Satu notifikasi baru yang sempat membuatku terheran. Mataku mengerjap sebanyak dua kali, memastikan jika notif tersebut benar-benar nyata. Masalahnya, orang yang baru saja mengirimiku direct massage di Instagram itu adalah orang yang paling pendiam di lingkaran kompleks perumahanku. Kalau Satria bilang dia adalah orang yang tidak asyik.
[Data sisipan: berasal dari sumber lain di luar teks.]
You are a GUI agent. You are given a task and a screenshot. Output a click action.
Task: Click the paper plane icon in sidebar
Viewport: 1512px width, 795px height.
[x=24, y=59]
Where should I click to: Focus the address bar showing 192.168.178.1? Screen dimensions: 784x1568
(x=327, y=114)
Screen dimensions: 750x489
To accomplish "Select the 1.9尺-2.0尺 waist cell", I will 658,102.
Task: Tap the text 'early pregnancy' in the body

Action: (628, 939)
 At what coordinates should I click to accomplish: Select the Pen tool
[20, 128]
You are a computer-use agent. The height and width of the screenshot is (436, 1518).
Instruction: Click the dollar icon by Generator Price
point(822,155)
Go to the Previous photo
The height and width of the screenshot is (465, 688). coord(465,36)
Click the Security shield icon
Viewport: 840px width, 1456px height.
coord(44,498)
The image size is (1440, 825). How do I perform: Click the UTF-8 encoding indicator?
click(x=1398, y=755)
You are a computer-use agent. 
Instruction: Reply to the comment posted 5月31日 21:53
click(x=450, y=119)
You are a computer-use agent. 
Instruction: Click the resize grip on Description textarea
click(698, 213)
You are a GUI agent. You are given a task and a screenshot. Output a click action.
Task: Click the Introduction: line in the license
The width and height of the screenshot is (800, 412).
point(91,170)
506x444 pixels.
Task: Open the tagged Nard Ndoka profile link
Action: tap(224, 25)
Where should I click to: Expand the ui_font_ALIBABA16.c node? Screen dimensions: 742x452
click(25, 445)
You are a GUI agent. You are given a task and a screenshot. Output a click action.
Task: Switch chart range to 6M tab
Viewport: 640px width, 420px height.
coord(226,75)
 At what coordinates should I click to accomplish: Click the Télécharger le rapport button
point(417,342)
Naka, dia tetanggaku juga. Rumahnya tepat berada di seberang rumahku. Itu tuh, yang cat rumahnya didominasi warna abu-abu dan putih. Dari semua anak-anak sahabat Papa yang lain, salah satu orang yang paling jarang sekali terlibat obrolan denganku adalah Naka. Makanya, ketika DM darinya masuk, aku sedikit tidak percaya.

 

Ranakaryder_

Banyak bintang di langit luar kamar.

 

Satu untai kalimat itu membuatku penasaran dan tergerak untuk membuktikan langsung. Perlahan kakiku mendekat ke arah pintu kaca yang tertutup tirai. Lalu kusingkap tirainya, pemandangan awal yang terlihat oleh netraku adalah Naka yang sedang duduk di ayunan yang terpasang di balkon atas rumahnya. Tidak ada kata saat saling melontar senyum, saling menatap pun hanya sekilas. Aku menggeser pintu kaca, sapuan udara malam sedikit berembus dan menusuk hidung. Langkahku sangat pelan untuk sampai ke ujung balkon dan menatap langit Jakarta. Memang, saat ini langit sedang bertabur bintang.

Aku cuma mau bebas dari aturan Papa yang mengerikan itu.